In the lines from the one containing "Given: Close the captured .li file tab" through the end of the records, substitute "toggle switch" for "checkbox" and reproduce those lines with everything else unchanged, omitting the pictures.

begin Exercise inputs

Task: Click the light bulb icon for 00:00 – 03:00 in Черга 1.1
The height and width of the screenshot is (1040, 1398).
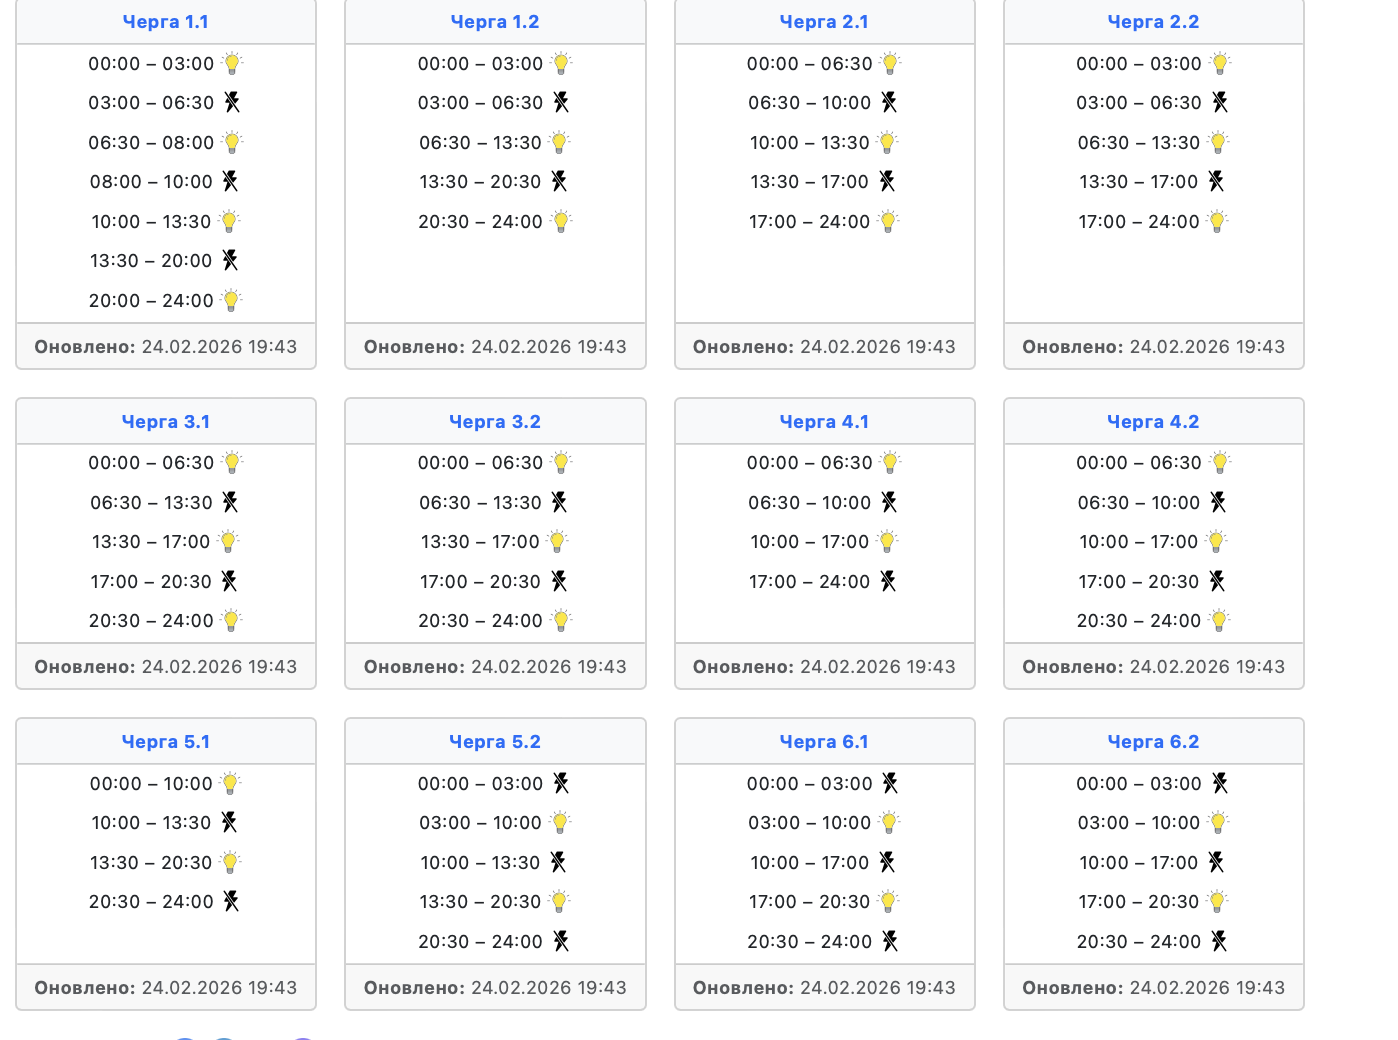Action: (x=232, y=64)
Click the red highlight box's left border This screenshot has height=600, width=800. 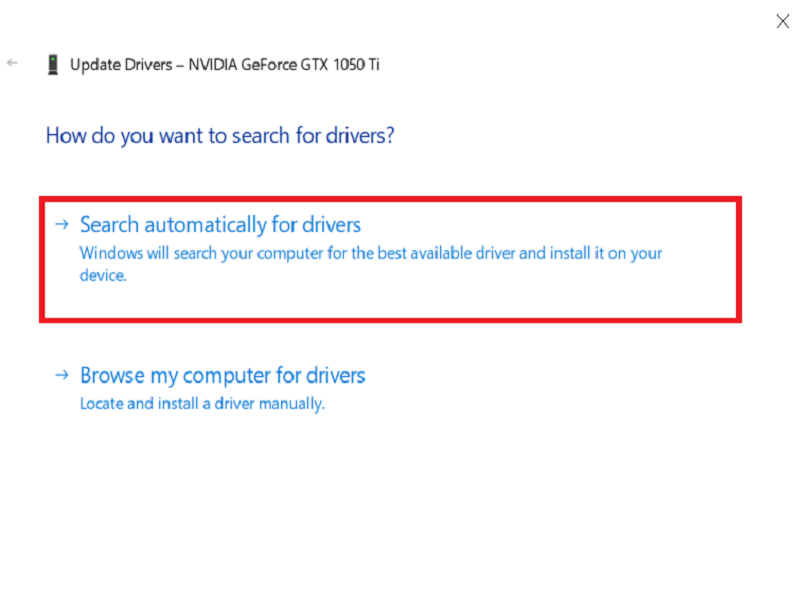coord(42,260)
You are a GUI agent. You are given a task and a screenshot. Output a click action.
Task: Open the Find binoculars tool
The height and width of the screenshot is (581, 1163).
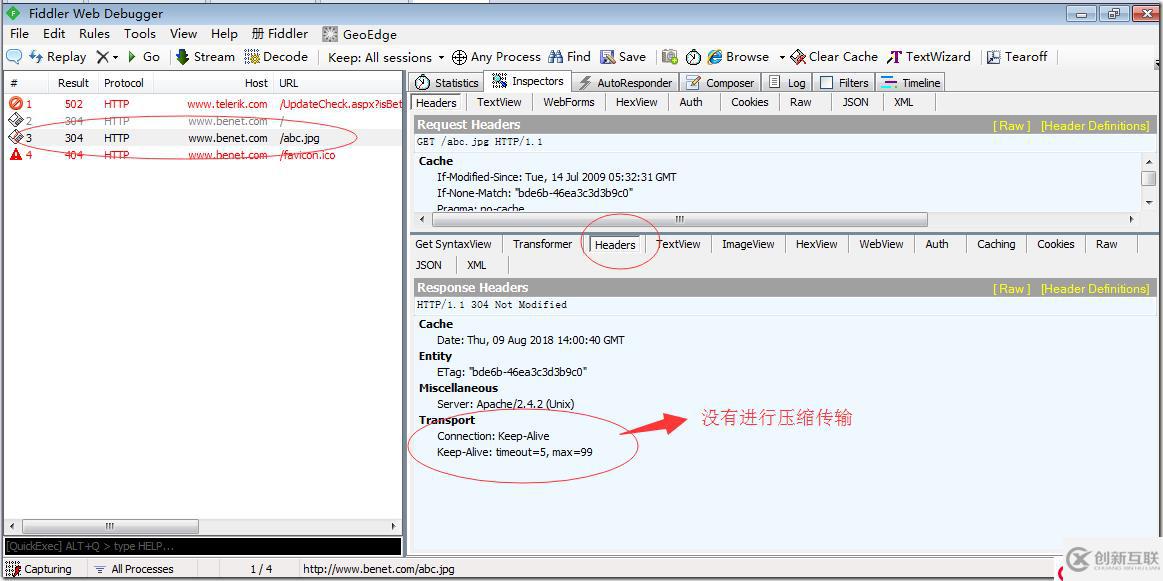click(x=556, y=57)
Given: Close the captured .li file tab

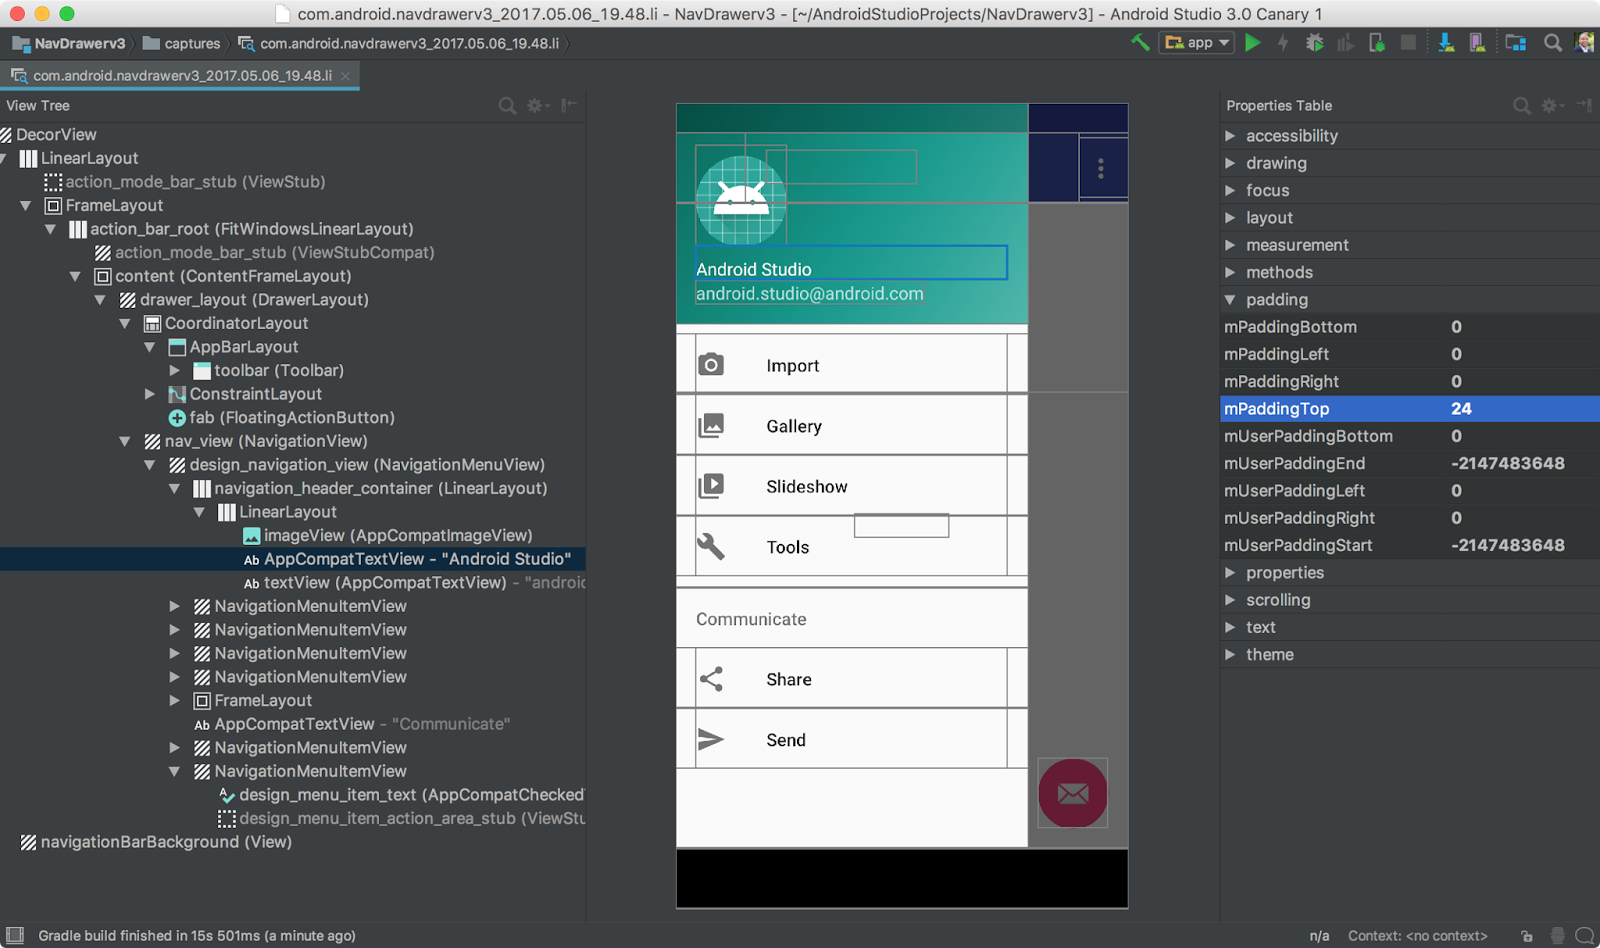Looking at the screenshot, I should [346, 76].
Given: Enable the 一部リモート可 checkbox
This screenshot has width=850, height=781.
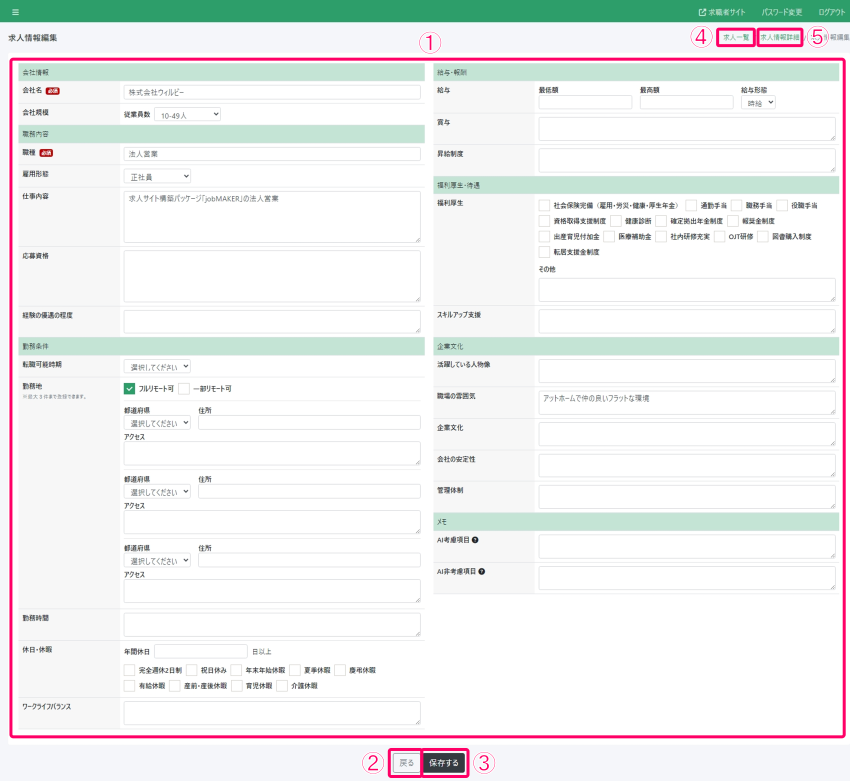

end Exercise inputs

= Task answer =
Given: Close the captured .li file tab

Looking at the screenshot, I should [346, 76].
Given: Enable the 一部リモート可 toggle switch
This screenshot has width=850, height=781.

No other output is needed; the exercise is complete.